The disciples weren’t always The Twelve. At one time some were fishermen. One was a tax collector. Others also were of little note. They were ordinary people whom some supposed to be ignorant and unlearned.

They were not well educated, although they were intelligent. They were not special, although they were unique. They were not particularly talented or skilled, except perhaps in their fields of work, although they were gifted.

They were chosen. Hand picked by God. Selected from among thousands, they were the first commissioned to work with Jesus. But they were not the last.

During Jesus’ three years of ministry the disciples were not alone. Others were also chosen to serve. The 70 were commissioned to spread the good news to all who were willing to listen. After Jesus’ resurrection 120 waited for the Promise in the upper room. And they were not disappointed.

Sometimes, however, we are. We labor, often in obscurity. Little if any attention is paid to our service. We work, but seldom if ever hear any applause. Rarely do any Thank You notes arrive in our email. Yet, our labor of love is not forgotten.

God remembers everything you do on his behalf. Whether that’s giving your last two dollars while others drop hundreds of dollars in an offering plate or offering a preacher a bottle of cold water. Whether that’s giving someone a ride to church or helping a friend get to a doctor’s office. We believe that God knows everything we’ve ever done. But we tend to forget that he remembers every act of kindness that we perform.

For much of my life I’ve wanted to do something great for God. I didn’t realize I have.
Perhaps, like me, you’ve thought of yourself as insignificant. Maybe you’ve labeled yourself as unimportant. Perhaps you’ve felt your life has been unremarkable. To some people that may be true. But not to God.

One man loaned Jesus his donkey. Another gave him the use of a room for his last Passover. Another offered the use of his tomb.
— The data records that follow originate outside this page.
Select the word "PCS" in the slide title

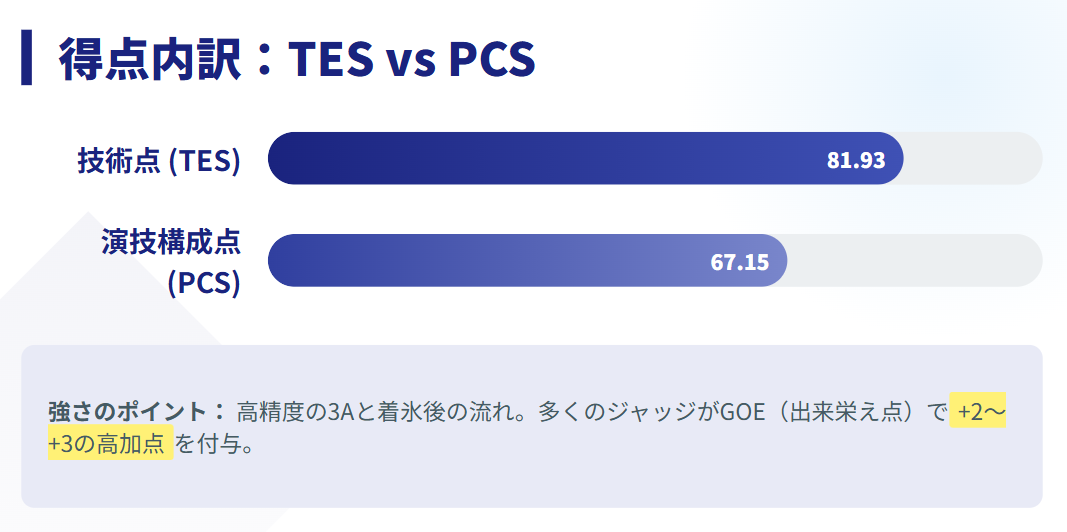491,59
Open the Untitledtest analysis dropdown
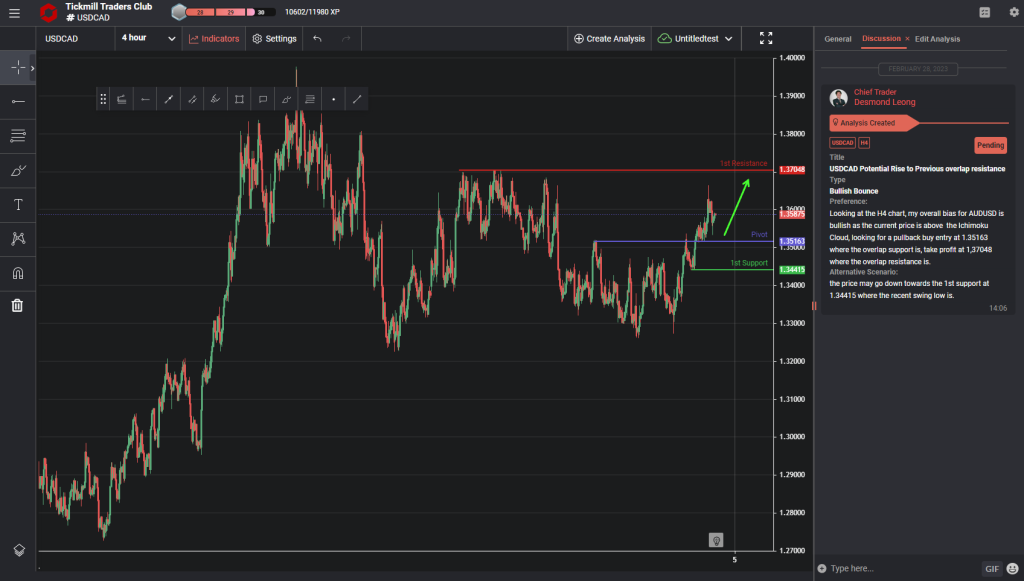 coord(698,38)
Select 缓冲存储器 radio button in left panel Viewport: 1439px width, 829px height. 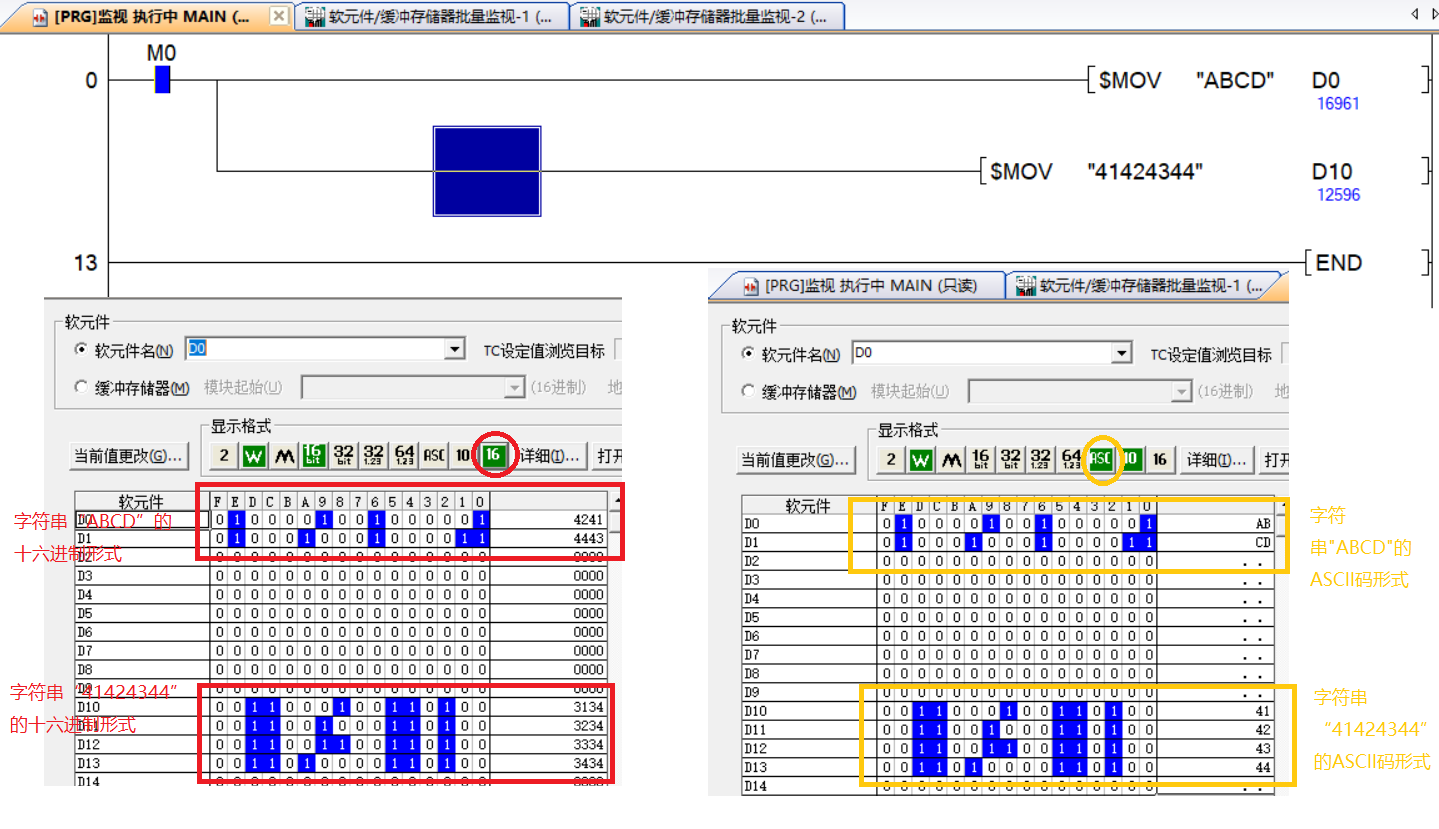coord(81,388)
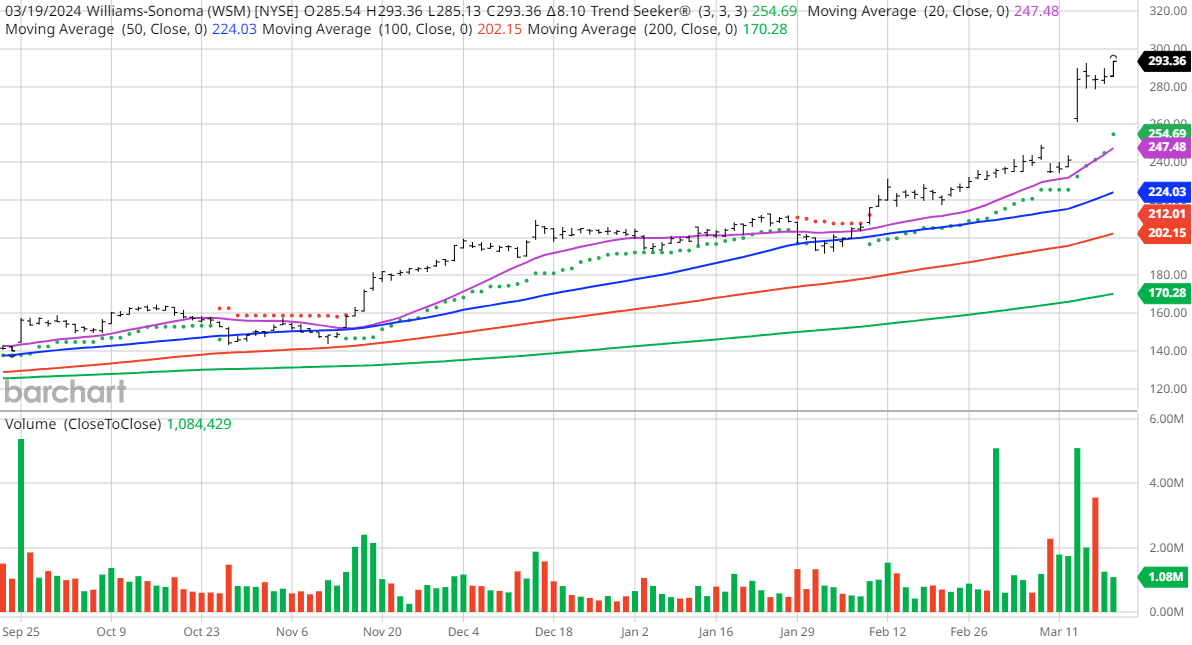Click the blue 224.03 price tag

[x=1165, y=192]
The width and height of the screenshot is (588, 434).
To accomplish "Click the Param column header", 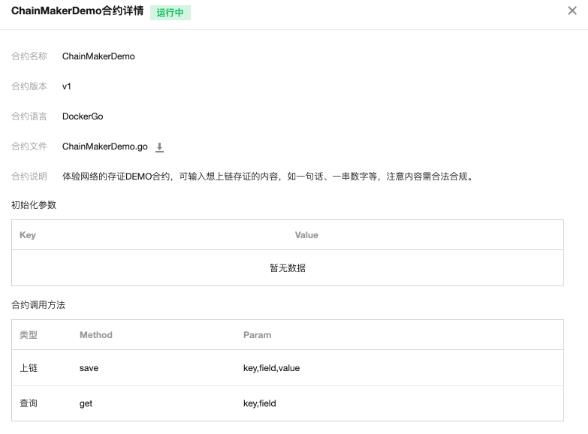I will [x=257, y=335].
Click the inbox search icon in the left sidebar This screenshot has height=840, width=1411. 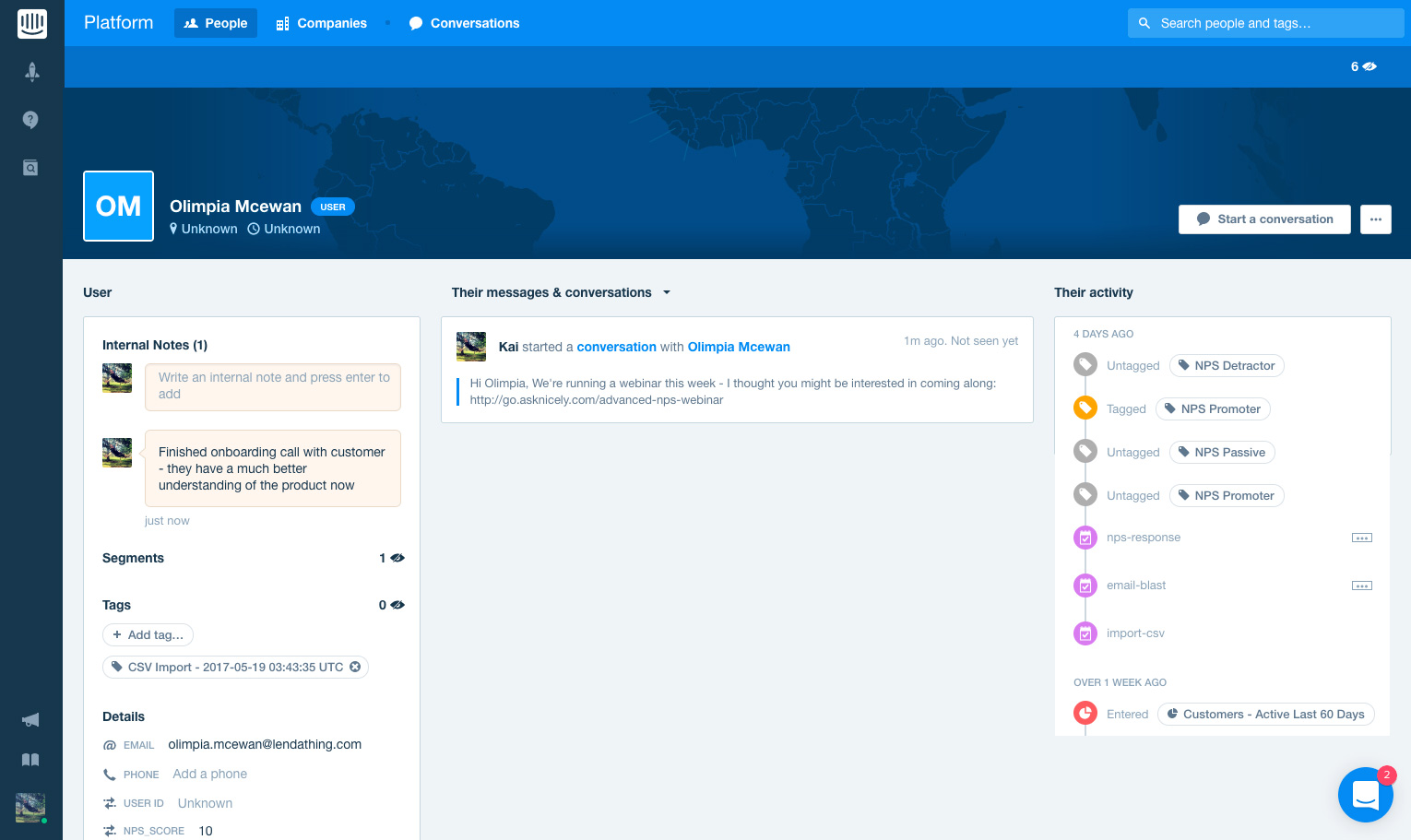pos(30,167)
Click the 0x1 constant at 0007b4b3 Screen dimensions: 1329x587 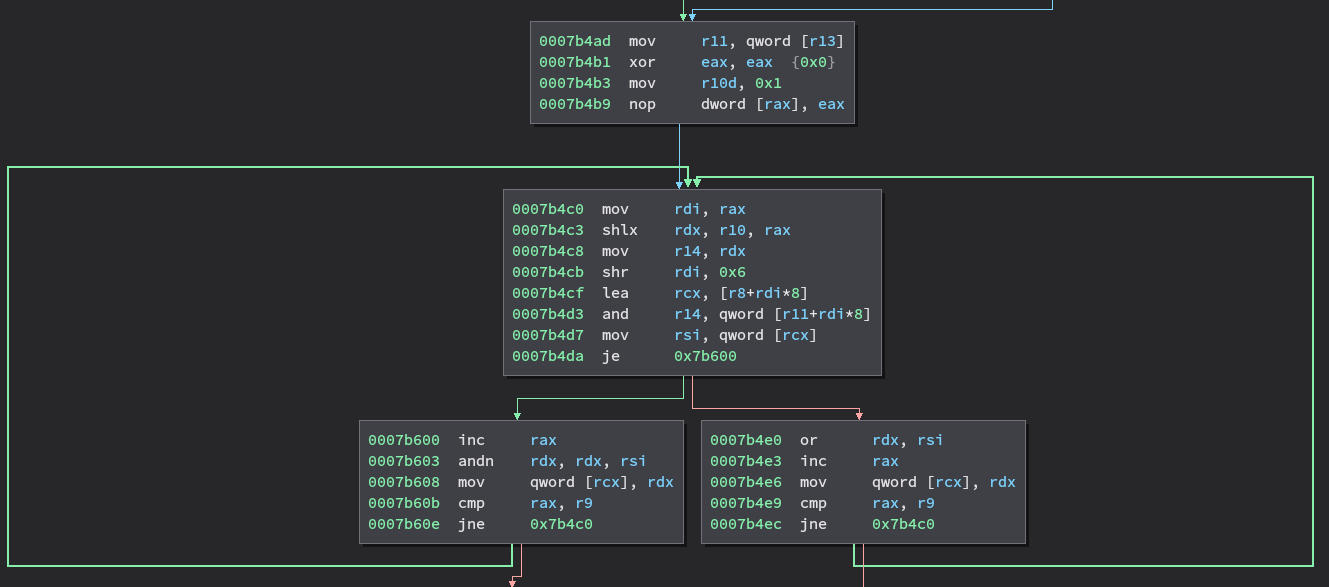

I doubt any of them at the moment thought their actions would be remembered. But God never forgets.

Tuesday, March 29, 2011

Second Chances

Little did I know what would happen within 30 days of my last post. After almost 16 years, in the midst of the worst economy since the Great Depression, I quit my job. And I couldn't have imagined all the benefits.

I'm self-employed. Am I rich? No. Will I be? Not likely. Am I happier? Yes. Am I healthier? Yes. Is life easier? Some days, in some ways, yes. But is life supposed to be easy?

Character is built through adversity. Without friction there's no traction. Sometimes we learn the most and learn best when life becomes difficult.

Several years ago, my then-employer made a mistake. He didn't view it that way and I doubt he will ever realize what he did. At the time I viewed his actions as negatives. Only last night did I realize that he did me a favor.

He cut my sales territory from about 600 accounts to 117. To survive I had to learn new skills, hone old ones, and discover my potential. I did more than survive. I flourished.

I became the #1 salesman. I learned what my customers bought that I wasn't selling. I learned where to buy products, who had the best deals, who would deliver on time. I learned everything I needed to know to be in business for myself.

Do I know everything? No. Is this adventure a bit scary? Sometimes. Is it fun? Most days. Do I regret my decision to quit? No.

There are times when I wonder what I've done and question my sanity. There are times the stress strains my marriage, because now we're also business partners. But, we're learning to trust one another better, communicate better, and we're enjoying our time together.

Before we had almost no time as a family. I worked 80-90 hours a week—minimum. Now, I take weekends off and most evenings I stop working long before midnight, sometimes when we have dinner together. Before, I ate prescription strength ibuprofen several times every day. And the headache never went away. Now, very rarely do I need to take anything for pain relief.

I'm grateful for a second chance, again. And I'm determined not to squander it. So watch this blog for more frequent posts. I'm not sure how often they'll appear. I'm no longer on a schedule.